Topic: Composites design and manufacturing

Date: Tuesday 17 April 2018

Times: 12:15 – 13:00 Lunch
                1300 – 1700  Workshop

Venue: Australian Synchrotron, 800 Blackburn Rd, Clayton 

Presenter: Dr Rik Heslehurst, CPEng, FIEAust, FRAeS, FSAMPE,  Director – Heslehurst and Associates Pty Ltd Australia; Engineering Chair – M51 Resources Inc, Dallas TX, Honorary Academic – UNSW, University College, Australia; Technical Director – Composites Australia


The design of composite structures and components are closely related to composite manufacturing processes. Both design and manufacturing of composite structures and components need to be considered together for the successful introduction of composites into the market place. Fundamentally, the design of composite structures and components requires knowledge of composite material properties.  However, the material properties are finalised during manufacture.  So, the designer needs to know the capabilities of manufacture to produce composite materials with known and consistent material properties. Manufacturing needs to develop and maintain fabrication process that achieved desired composite performance properties that have been set during the design process.  The outcome is a ‘what comes first’ problem, in that you are designing with known material properties that are not known until the component has been fabricated to the design requirements that cannot be finalised until after manufacture.

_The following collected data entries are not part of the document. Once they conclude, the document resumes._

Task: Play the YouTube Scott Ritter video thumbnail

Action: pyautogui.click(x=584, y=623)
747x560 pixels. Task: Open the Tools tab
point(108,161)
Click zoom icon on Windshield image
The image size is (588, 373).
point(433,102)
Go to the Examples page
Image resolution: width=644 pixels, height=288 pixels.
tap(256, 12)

This workshop will firstly provide a top-end view of the design process for composite structures and components. The discussion will review the unknown parameters that face a composites design engineer; namely: fibre type and form selection, resin system selection, manufacturing process required/available, the number of plies required or component thickness, the orientation of each ply and the stacking sequence of each ply or the ply lay-up configuration. The needs of the manufacturing process selected are then addressed based on cost, production run numbers, part quality and material property consistency, to name a few. The consideration of material property data scatter is briefly discussed. Finally, if manufactured composite parts do not meet the design performance requirements what can be done to resolve this? Firstly, what are the designer’s options in resolving a performance shortfall? And secondly, what can be done with the manufacturing process to overcome the performance shortfall? A set of recommendations in overcoming performance shortfalls in both design of the composite structure or component, and manufacturing process modifications or adjustments are given.

About the presenter

Rik Heslehurst is a former aeronautical engineering officer in the Royal Australian Air Force (RAAF).   During his 16 years military service Rik was in-charge of the RAAF Material and Process Engineering Section and earlier an airworthiness engineer on the F/A-18 Hornet aircraft.   Rik recently retired as an academic from the University of New South Wales at the Australian Defence Force Academy (UNSW@ADFA) after 22 years of academic service.  At UNSW@ADFA Rik lectured in aircraft design, airframe design and analysis, structural joining methods, damage analysis and repair design, and composite structural design.  His research interests followed similar lines.  Rik was the Senior Engineer for Abaris Training – Reno NV for 26 years until recently and now is the Chief Engineer at M51 Resources, Dallas TX. Rik also consults for the Australian Defence Force, Civil Aviation Safety Authority, Raytheon Missile Systems, NASA, USAF, Boeing Airplane Company, Bombardier Aerospace, Australian Space Safety Office, SRAM-Zipp Wheels, John Deere, Walt Disney Imagineering and General Atomics.  He has conducted engineering short courses for NASA Kennedy, Marshall and Goddard Space Flight Centres, Lockheed-Martin Skunk Works, USAF Academy, Royal Australian Navy, USAF Wright Patterson Laboratories, Pratt & Whitney CT, USAF Warner Robins Air Logistics Centre, Colombian Air Force, Boeing Australia, Raytheon-Australia, Bombardier Aerospace, Honeywell Systems, Sandia National Laboratories, General Dynamics, Pratt and Whitney, Gulfstream Aerospace, SRAM-Zipp Wheels and Republic of Singapore Air Force.  Rik is now the CEO and Director of his own RDT&E Company.

Rik has a Bachelor of Engineering (Aeronautical) degree, with Honours, and a Master of Engineering degree, from RMIT University, and a PhD from the UNSW.   Rik is the current chair of the Australian Chapter of SAMPE and chair of the Canberra Branch of the Australian Composite Structures Society.  He is involved with the Canberra Branch of the Royal Aeronautical Society and the Canberra Division of Engineers Australia.